Big Data in My Life
I never actually realized how much big data affects my life. In the past day I recorded all of the ways I am connected to big data, and while I am nowhere near the amount of data Hari Gottipatti uses, I was surprised to discover that any move that I made online was my contribution to big data.
My day of tracking big data in my life was an average day. I drove from home back to my apartment, went to class, went out to eat with friends, and applied to a few jobs. However, my big data contribution started before I even woke up with my Timehop app letting me know what I had posted years earlier on the same day, followed by emails from different sites I had subscribed to about job postings, sales, and other events that were practically tailor made for me. After waking up, I like to stay in bed and scroll through social media, so Facebook, Instagram, Snapchat, Pinterest, and Tumblr were all clicked on before 9 AM, and a couple times after as well. Between morning and afternoon, I had also been on MyPack and Moodle, checking out some school things and finishing up some assignments. I also had attended my one class that had a student connect from another campus via webcam, having the whole class being recorded by tech at both NC State and UNC Charlotte. Finally in the evening, I had gone out to dinner for a friend’s birthday celebration, and I paid with a card. With the whole day over with, I set an alarm for the next day on my iPhone and went to sleep.
Going through this day of data tracking made me realize how often I actually check social media, despite not always posting things. I think I like to be updated on things that are going on with my friends and things that are going on around the world. I also feel like constantly checking social media and being connected to everything through a smartphone shows my need to be informed all the time. I think that having access to everything to something that is attached to me 24/7 is not uncommon however for many people these days.
While I think I would want to disconnect and opt-out of big data, I feel it is not possible. I could disconnect from all of the social media sites that exist, but the world practically runs on email and almost every aspect of my academic life requires being included in big data. More and more our personal, academic, and professional lives contribute to big data.
This assignment has made me question how much we give to big data without thinking twice about it. Already with big data, our locations and data trails can be tracked easily. So what’s next? Will we be allowing ourselves to be chipped to be accounted for by the government or possibly a private agency? We may laugh off the question now, but maybe one day it would be just another part of our day.
Thanks for the interesting post. Please make sure that you add a “featured image” to it as well.
One of the things I’ve been thinking about lately is how cheaply we can be persuaded to give up our data. We do it for free to be able to use something like Facebook, but also for only a few dollars savings from something like a grocery rewards card. I’m wondering what would happen if we up the stakes? For example, what if the NSA partnered with IRS and offered a $1,000 tax rebate if they could – legally – install plugins that track our cell phone data and browser history. How many people would do that? And how long before it appears incriminating if you don’t?
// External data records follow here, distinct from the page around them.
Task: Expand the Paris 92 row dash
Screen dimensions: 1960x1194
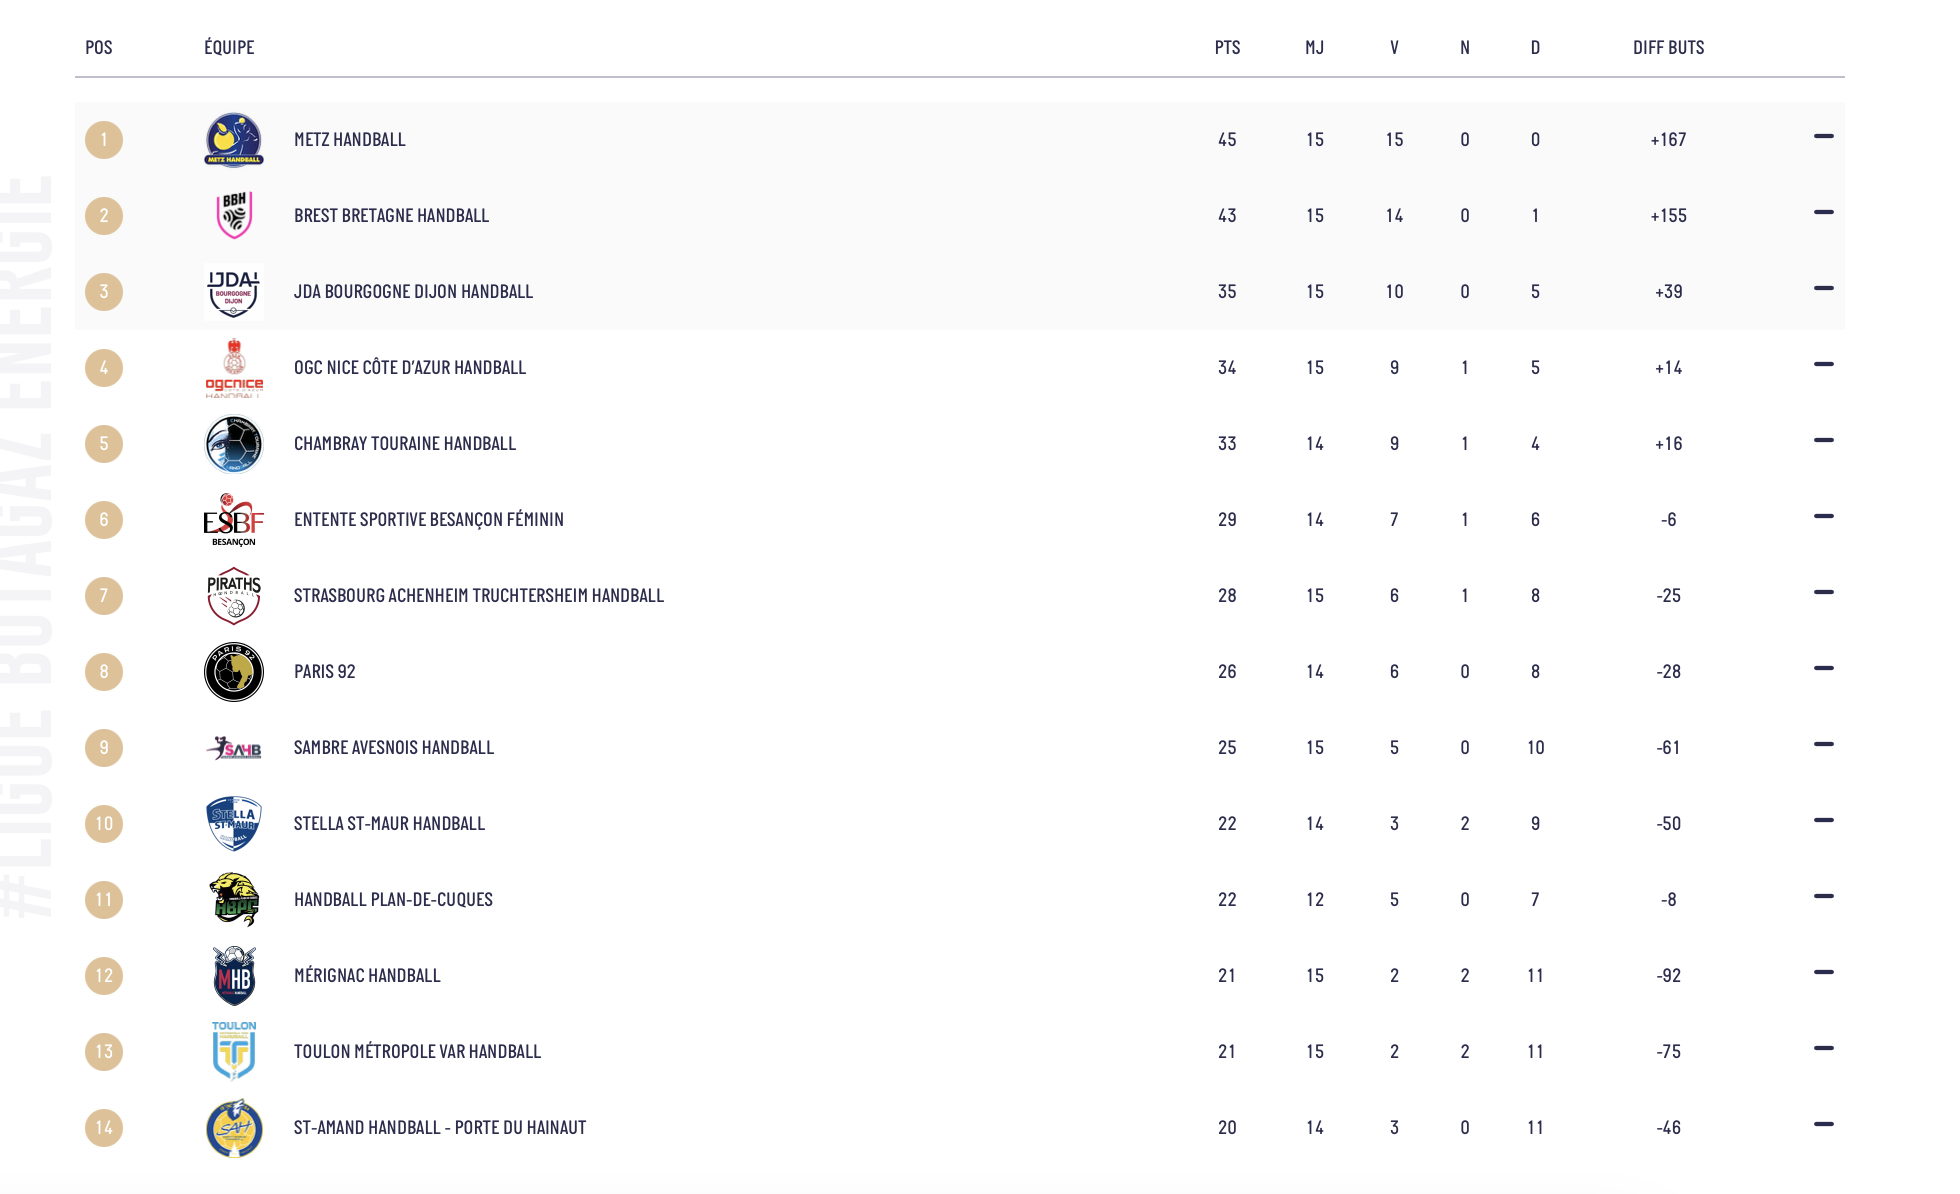Action: coord(1824,669)
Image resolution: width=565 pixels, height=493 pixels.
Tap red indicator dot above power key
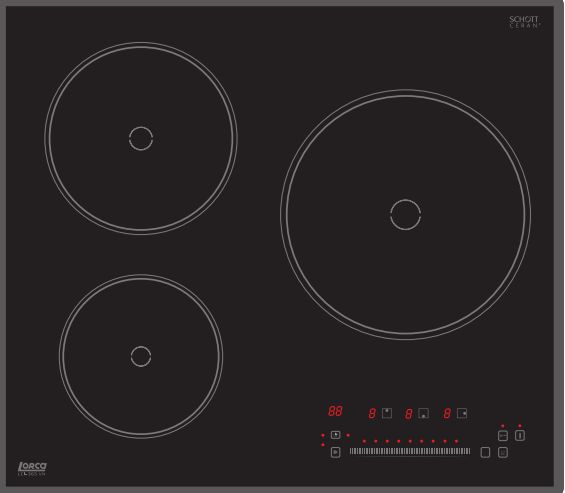coord(520,426)
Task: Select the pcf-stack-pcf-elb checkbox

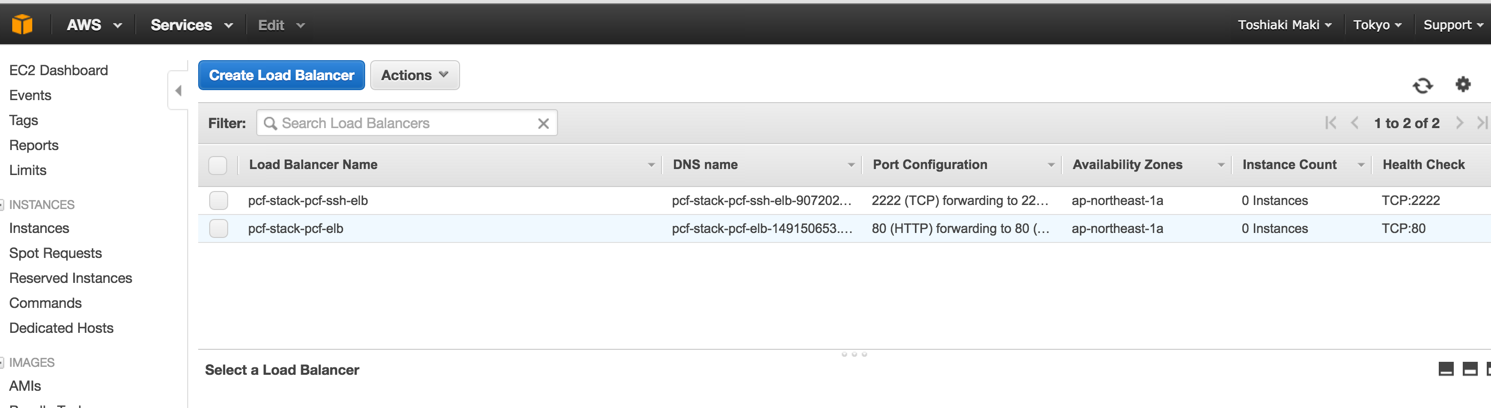Action: tap(218, 228)
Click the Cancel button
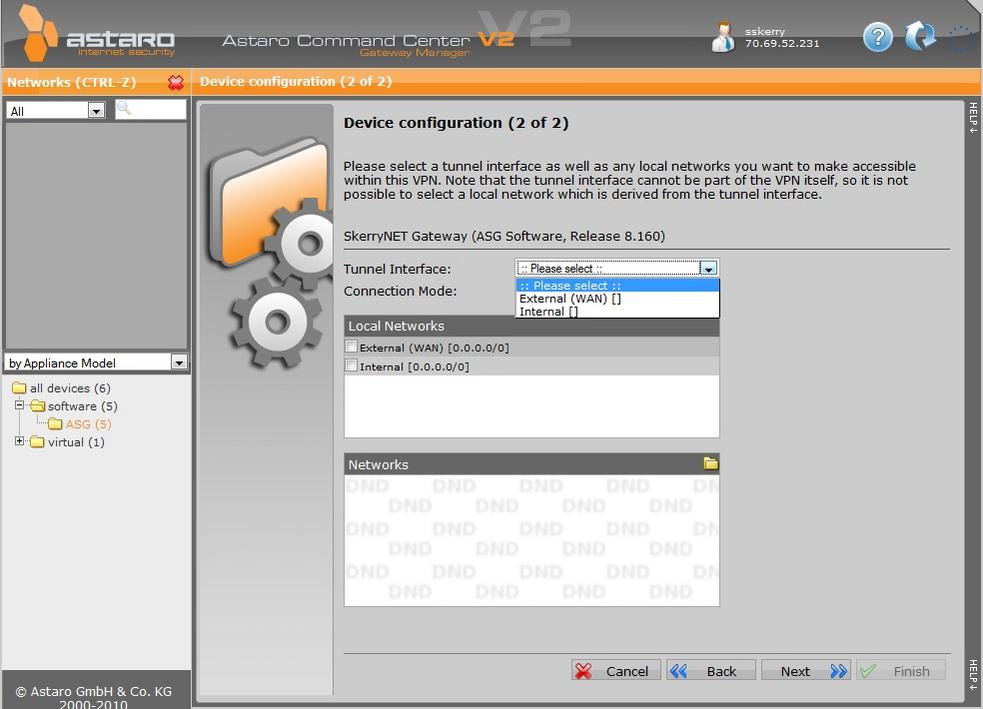Viewport: 983px width, 709px height. [615, 671]
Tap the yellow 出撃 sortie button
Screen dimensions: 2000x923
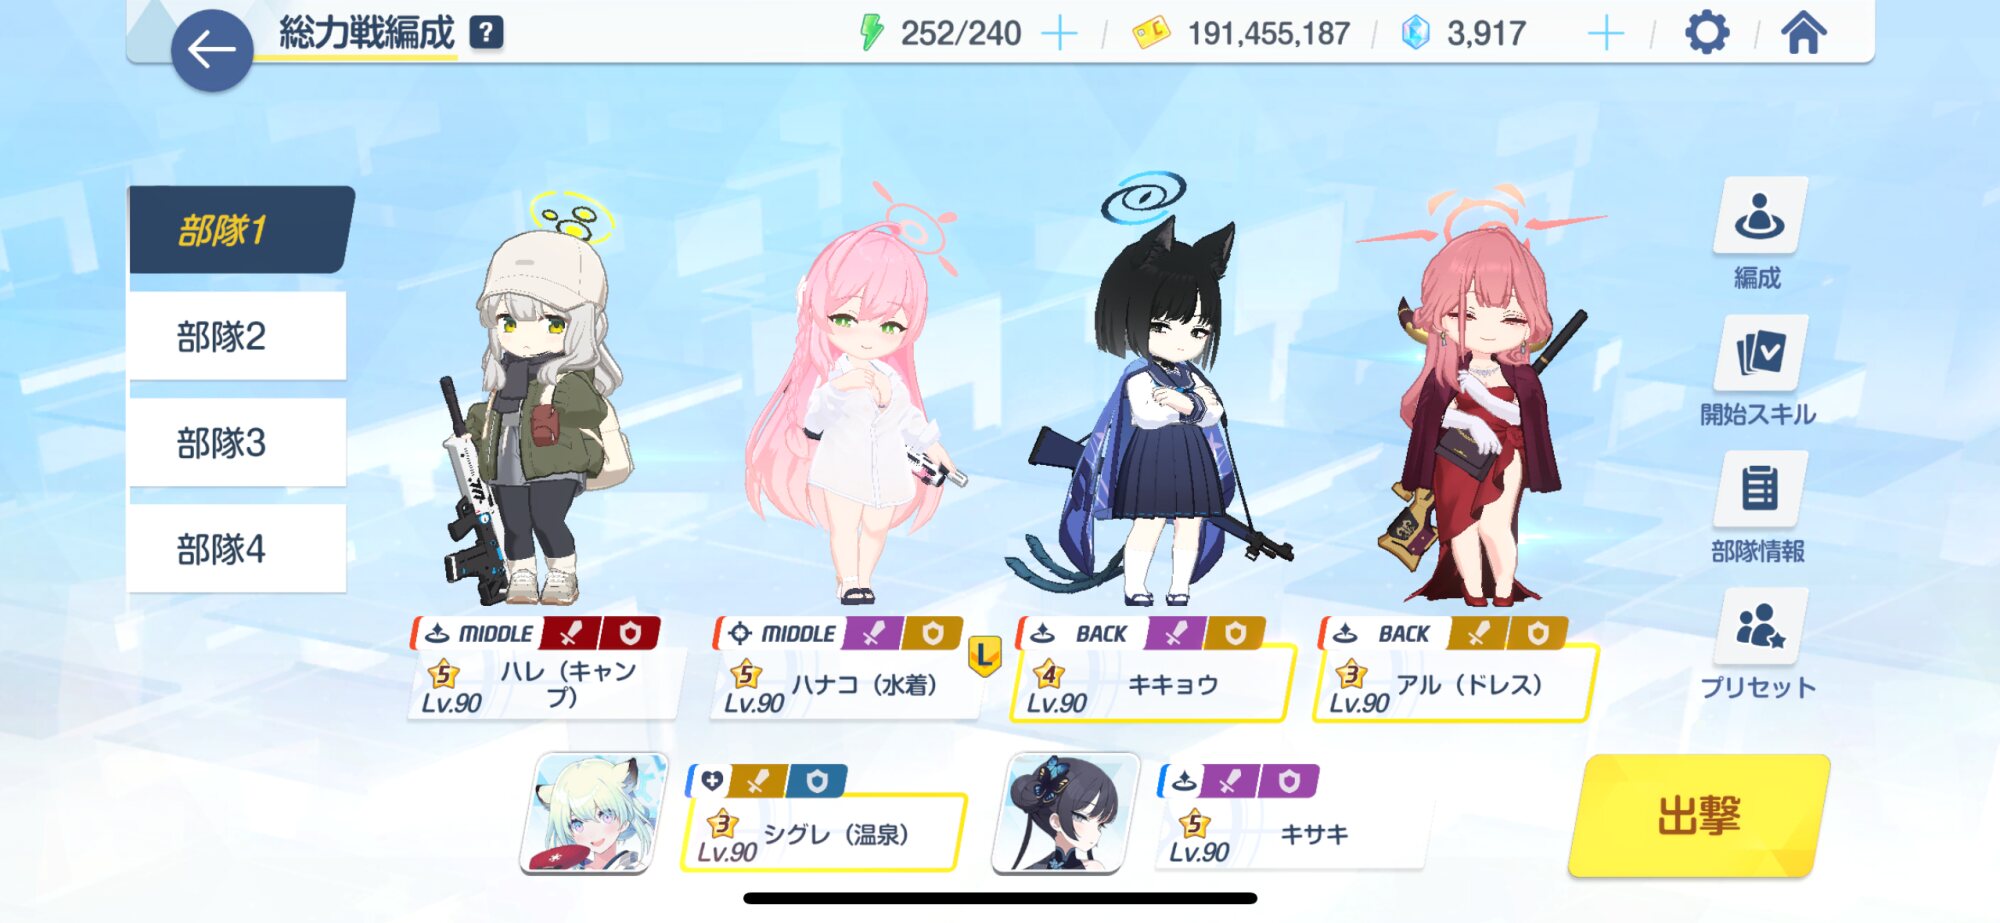[1699, 816]
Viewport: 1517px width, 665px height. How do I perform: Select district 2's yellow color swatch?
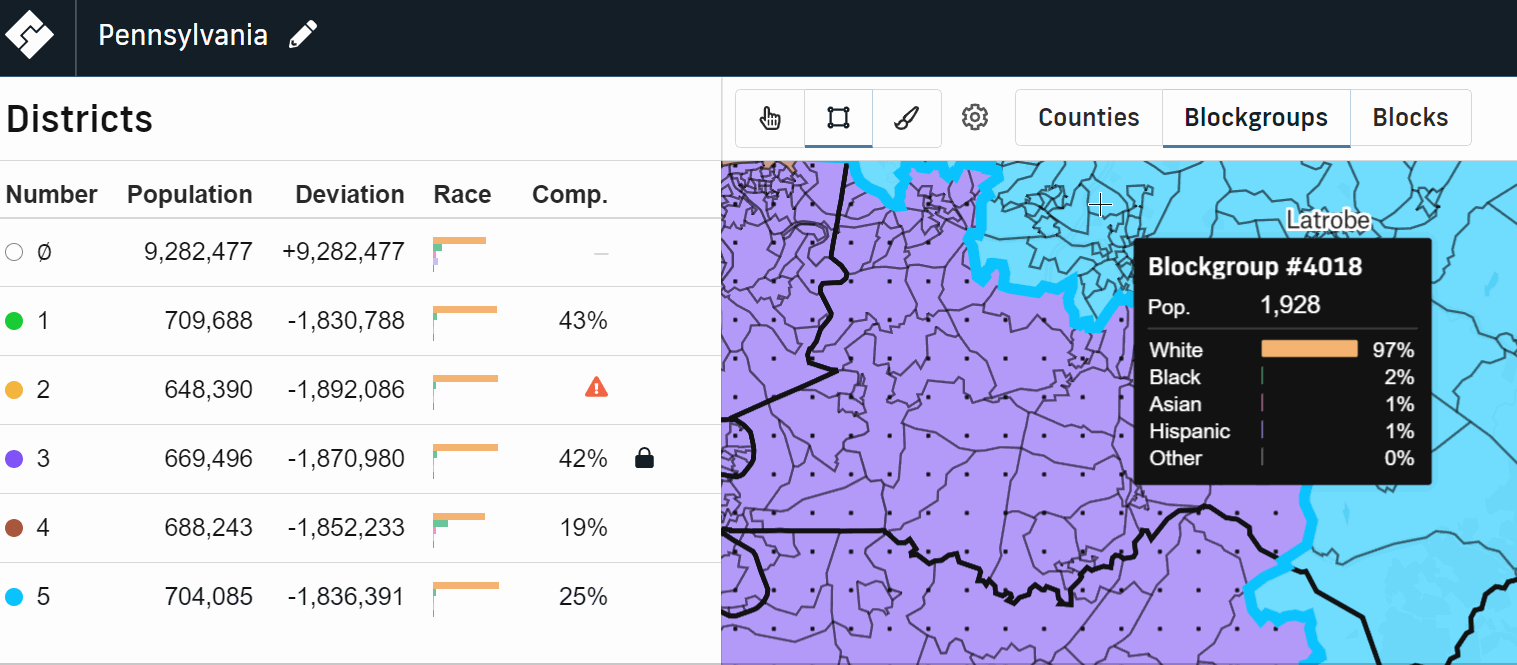[14, 389]
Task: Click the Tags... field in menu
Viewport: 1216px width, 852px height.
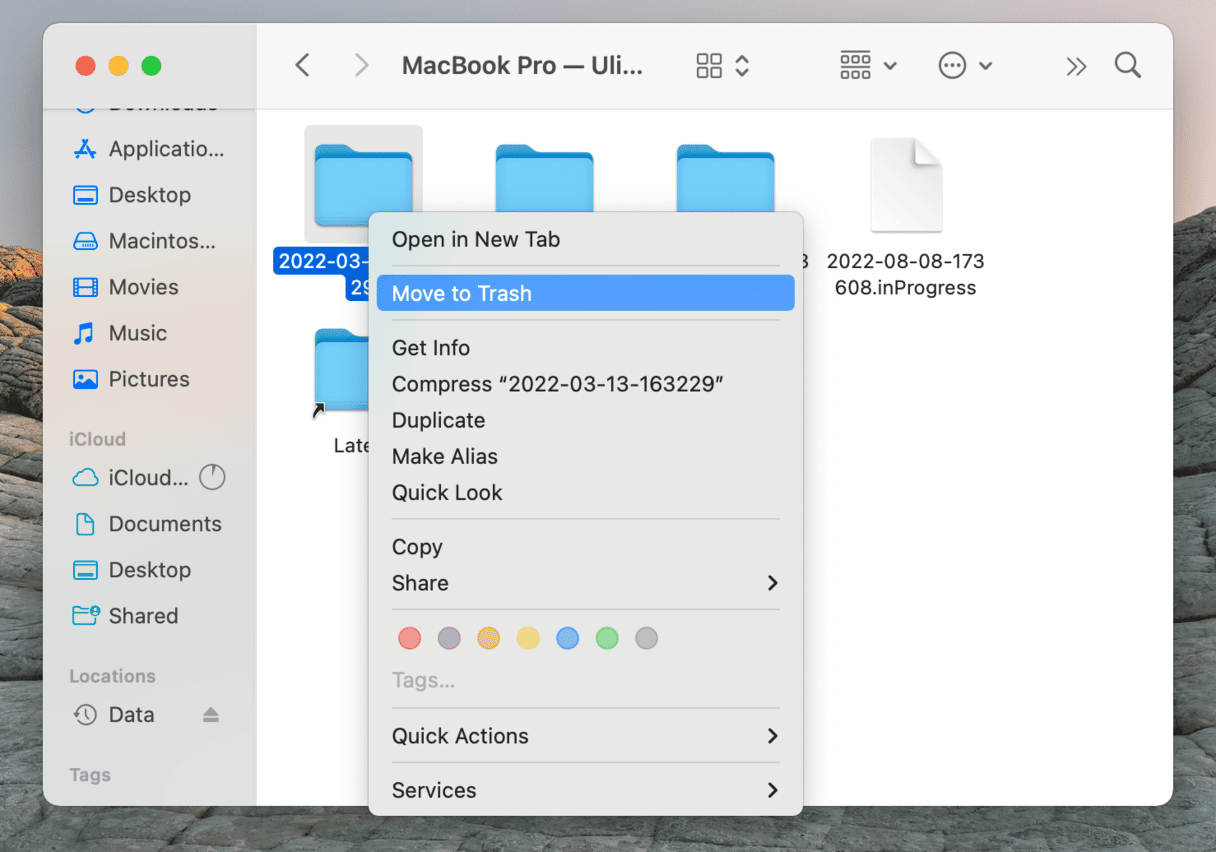Action: click(423, 681)
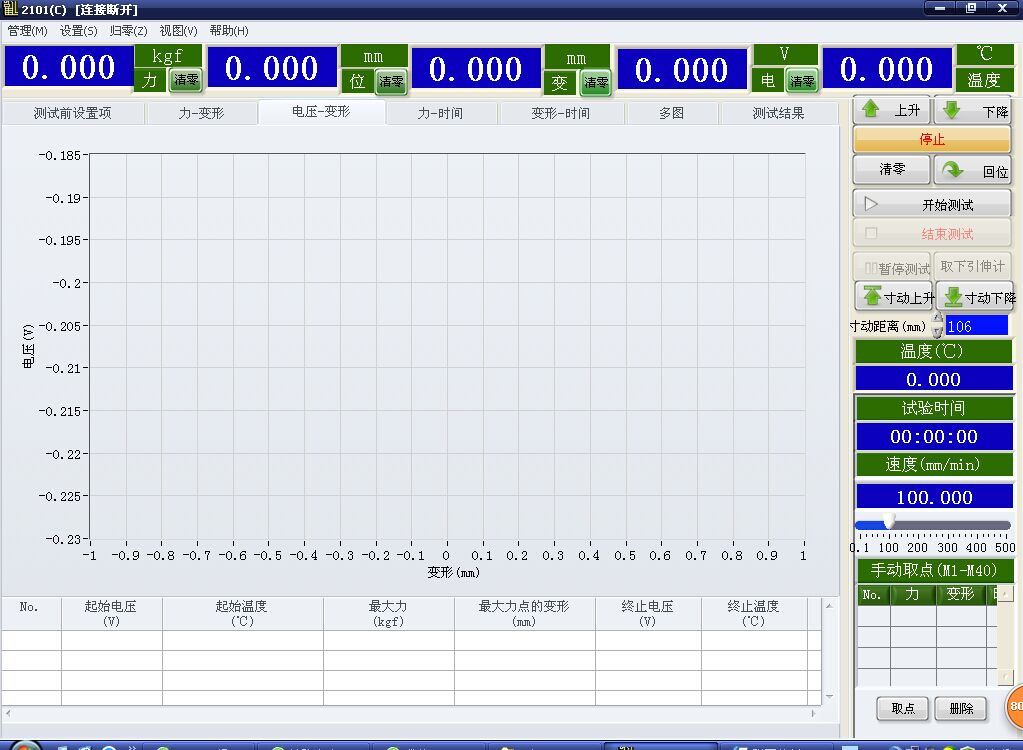Image resolution: width=1023 pixels, height=750 pixels.
Task: Zero the force reading with 力 清零
Action: point(185,81)
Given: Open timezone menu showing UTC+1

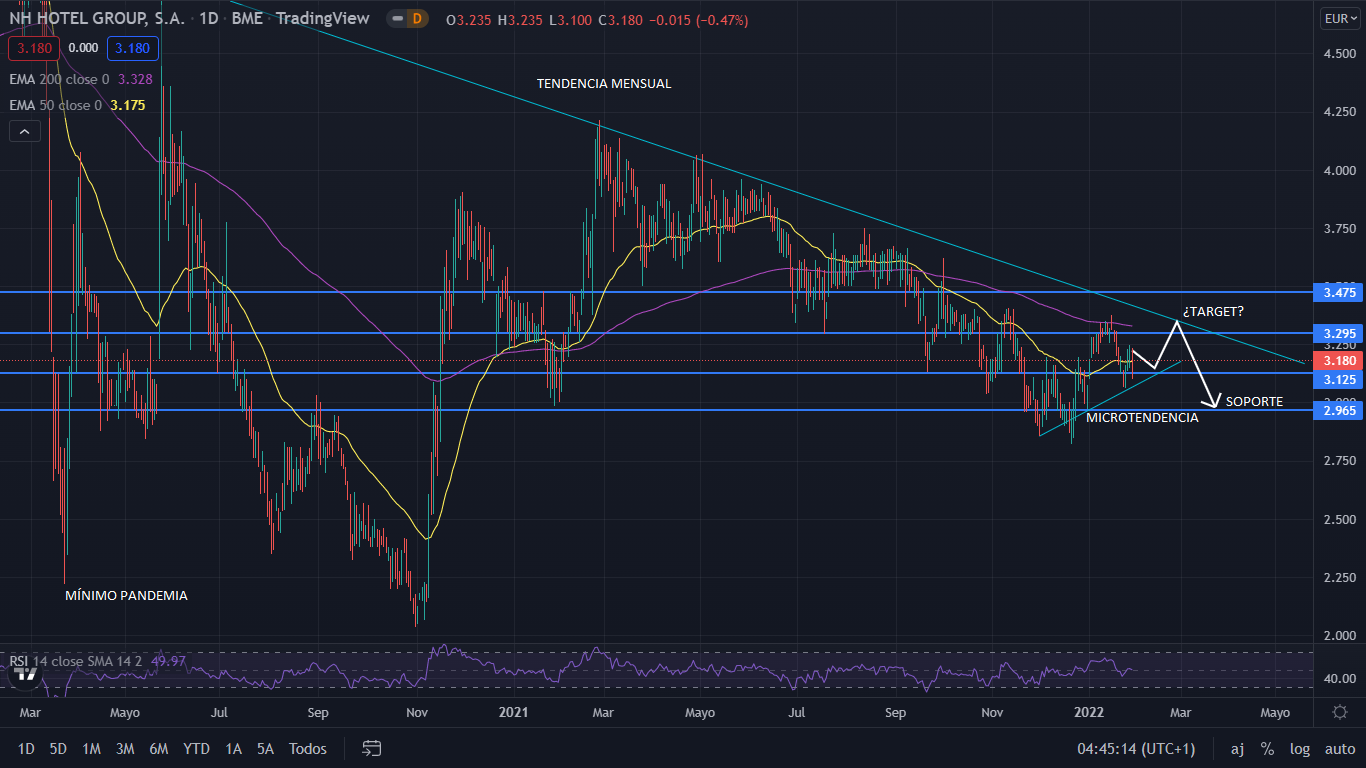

Hey Nisha! So I don’t think your tomorrow question is too far away. My mind always jumps to the medical side of things since I’m a BME major, and I imagine that personal or prescribed monitoring devices will only upgrade their ability to track and adapt to data. You can give ‘biohackers’ some googling. I remember reading an article a few years back on some people out in Washington putting RFID chips in their wrists. They probably identified with this biohacking movement, and to my knowledge, RFID chips are just the beginning. Once data-collecting medical devices are used, it will only be a matter of time before the NSA is trying to get their hands on that information.
Thanks for the BME perspective on this!